→ Directions: Count the lines in the rows below that contain the string "Screen", with case counting, and reply with only the number.

→ Given data:
┄┄┄┄┄┄

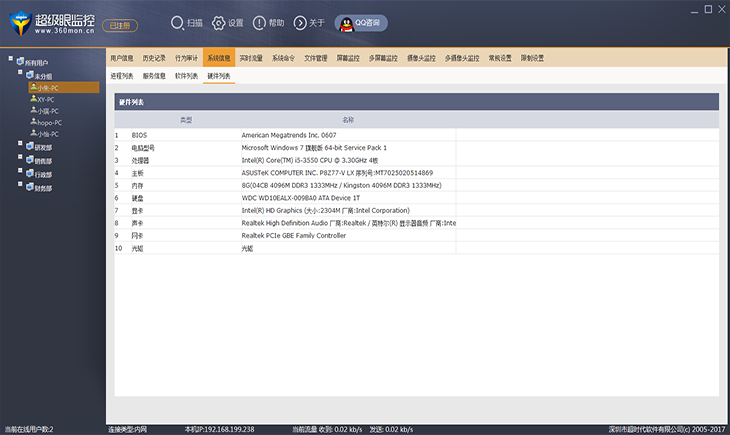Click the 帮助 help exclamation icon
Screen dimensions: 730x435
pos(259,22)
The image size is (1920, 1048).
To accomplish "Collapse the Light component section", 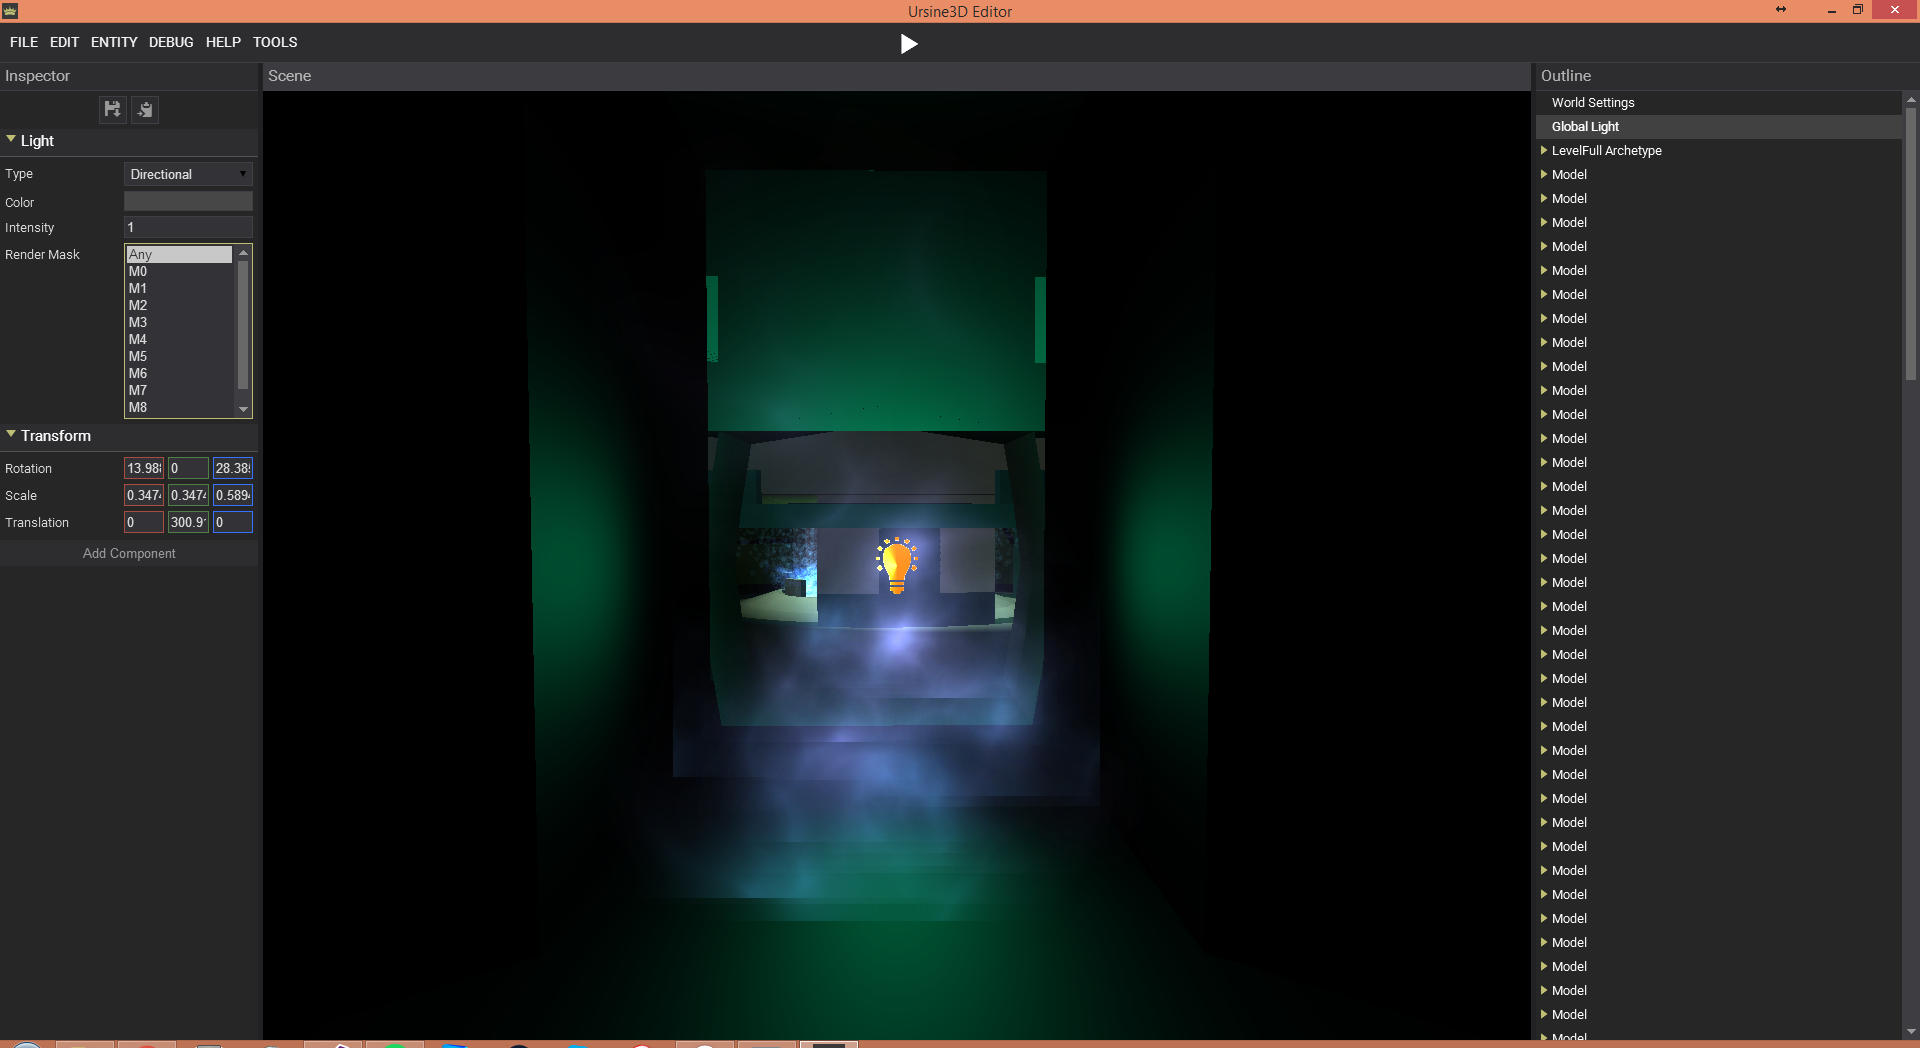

┄┄┄┄┄┄

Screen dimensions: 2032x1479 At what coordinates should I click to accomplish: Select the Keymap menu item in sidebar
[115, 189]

┄┄┄┄┄┄

→ Output of the exercise: 2